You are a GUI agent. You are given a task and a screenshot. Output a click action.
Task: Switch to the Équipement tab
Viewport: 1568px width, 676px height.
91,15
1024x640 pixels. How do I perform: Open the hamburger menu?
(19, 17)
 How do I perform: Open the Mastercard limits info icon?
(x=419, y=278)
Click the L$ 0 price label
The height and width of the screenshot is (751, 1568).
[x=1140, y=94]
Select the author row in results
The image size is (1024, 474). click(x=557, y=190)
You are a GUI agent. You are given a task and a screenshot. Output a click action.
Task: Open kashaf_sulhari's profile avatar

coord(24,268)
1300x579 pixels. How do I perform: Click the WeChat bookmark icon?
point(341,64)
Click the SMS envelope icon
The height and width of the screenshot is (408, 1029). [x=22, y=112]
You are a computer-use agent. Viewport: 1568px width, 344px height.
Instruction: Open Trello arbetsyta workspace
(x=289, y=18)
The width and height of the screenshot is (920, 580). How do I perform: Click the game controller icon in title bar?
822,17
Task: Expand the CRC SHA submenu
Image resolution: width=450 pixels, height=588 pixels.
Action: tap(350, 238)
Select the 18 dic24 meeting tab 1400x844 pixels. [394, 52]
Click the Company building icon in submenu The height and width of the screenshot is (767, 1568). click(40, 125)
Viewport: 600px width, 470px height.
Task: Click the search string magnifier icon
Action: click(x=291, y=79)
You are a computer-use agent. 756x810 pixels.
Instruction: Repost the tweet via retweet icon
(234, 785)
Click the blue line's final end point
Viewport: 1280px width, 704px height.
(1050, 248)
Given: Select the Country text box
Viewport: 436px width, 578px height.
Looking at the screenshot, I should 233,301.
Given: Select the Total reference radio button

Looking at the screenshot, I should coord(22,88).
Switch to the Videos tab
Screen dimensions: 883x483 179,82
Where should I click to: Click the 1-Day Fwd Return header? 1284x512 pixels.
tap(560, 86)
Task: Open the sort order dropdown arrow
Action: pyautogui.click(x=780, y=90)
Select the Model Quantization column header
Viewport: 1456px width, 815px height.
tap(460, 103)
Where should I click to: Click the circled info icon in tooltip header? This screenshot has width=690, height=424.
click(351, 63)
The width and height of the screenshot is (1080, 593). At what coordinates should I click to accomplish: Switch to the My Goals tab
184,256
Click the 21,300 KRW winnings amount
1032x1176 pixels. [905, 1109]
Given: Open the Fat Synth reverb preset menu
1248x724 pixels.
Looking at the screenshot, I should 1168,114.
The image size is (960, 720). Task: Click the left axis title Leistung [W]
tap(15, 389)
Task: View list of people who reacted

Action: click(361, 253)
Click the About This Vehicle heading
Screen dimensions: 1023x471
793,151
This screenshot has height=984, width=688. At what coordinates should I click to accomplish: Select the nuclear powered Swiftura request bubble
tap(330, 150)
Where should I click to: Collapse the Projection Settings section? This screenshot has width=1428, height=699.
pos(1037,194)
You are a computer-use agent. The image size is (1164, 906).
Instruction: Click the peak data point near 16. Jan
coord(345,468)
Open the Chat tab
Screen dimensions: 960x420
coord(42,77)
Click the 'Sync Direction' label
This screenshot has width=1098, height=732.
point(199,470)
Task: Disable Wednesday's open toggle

────────

Task brief
Reproduce the data shown above exactly.

Solution to this exercise
You are a GUI agent. You are given a task and a screenshot. Output a click action.
Task: Switch to the Équipement tab
Viewport: 1568px width, 676px height.
91,15
1024x640 pixels. How do I perform: Open the hamburger menu?
(19, 17)
 How do I perform: Open the Mastercard limits info icon?
(x=419, y=278)
Click the L$ 0 price label
The height and width of the screenshot is (751, 1568).
[x=1140, y=94]
Select the author row in results
The image size is (1024, 474). click(x=557, y=190)
You are a GUI agent. You are given a task and a screenshot. Output a click action.
Task: Open kashaf_sulhari's profile avatar

coord(24,268)
1300x579 pixels. How do I perform: Click the WeChat bookmark icon?
point(341,64)
Click the SMS envelope icon
The height and width of the screenshot is (408, 1029). [x=22, y=112]
You are a computer-use agent. Viewport: 1568px width, 344px height.
Instruction: Open Trello arbetsyta workspace
(x=289, y=18)
The width and height of the screenshot is (920, 580). How do I perform: Click the game controller icon in title bar?
822,17
Task: Expand the CRC SHA submenu
Image resolution: width=450 pixels, height=588 pixels.
Action: tap(350, 238)
Select the 18 dic24 meeting tab 1400x844 pixels. [394, 52]
Click the Company building icon in submenu The height and width of the screenshot is (767, 1568). click(40, 125)
Viewport: 600px width, 470px height.
Task: Click the search string magnifier icon
Action: click(x=291, y=79)
You are a computer-use agent. 756x810 pixels.
Instruction: Repost the tweet via retweet icon
(234, 785)
Click the blue line's final end point
Viewport: 1280px width, 704px height.
(1050, 248)
Given: Select the Country text box
Viewport: 436px width, 578px height.
Looking at the screenshot, I should 233,301.
Given: Select the Total reference radio button

Looking at the screenshot, I should coord(22,88).
Switch to the Videos tab
Screen dimensions: 883x483 179,82
Where should I click to: Click the 1-Day Fwd Return header? 1284x512 pixels.
tap(560, 86)
Task: Open the sort order dropdown arrow
Action: pyautogui.click(x=780, y=90)
Select the Model Quantization column header
Viewport: 1456px width, 815px height.
tap(460, 103)
Where should I click to: Click the circled info icon in tooltip header? This screenshot has width=690, height=424.
click(351, 63)
The width and height of the screenshot is (1080, 593). At what coordinates should I click to accomplish: Switch to the My Goals tab
184,256
Click the 21,300 KRW winnings amount
1032x1176 pixels. [905, 1109]
Given: Open the Fat Synth reverb preset menu
1248x724 pixels.
Looking at the screenshot, I should 1168,114.
The image size is (960, 720). Task: Click the left axis title Leistung [W]
tap(15, 389)
Task: View list of people who reacted

Action: click(361, 253)
Click the About This Vehicle heading
Screen dimensions: 1023x471
793,151
This screenshot has height=984, width=688. At what coordinates should I click to accomplish: Select the nuclear powered Swiftura request bubble
tap(330, 150)
Where should I click to: Collapse the Projection Settings section? This screenshot has width=1428, height=699.
pos(1037,194)
You are a computer-use agent. The image size is (1164, 906).
Instruction: Click the peak data point near 16. Jan
coord(345,468)
Open the Chat tab
Screen dimensions: 960x420
coord(42,77)
Click the 'Sync Direction' label
This screenshot has width=1098, height=732.
point(199,470)
Task: Disable Wednesday's open toggle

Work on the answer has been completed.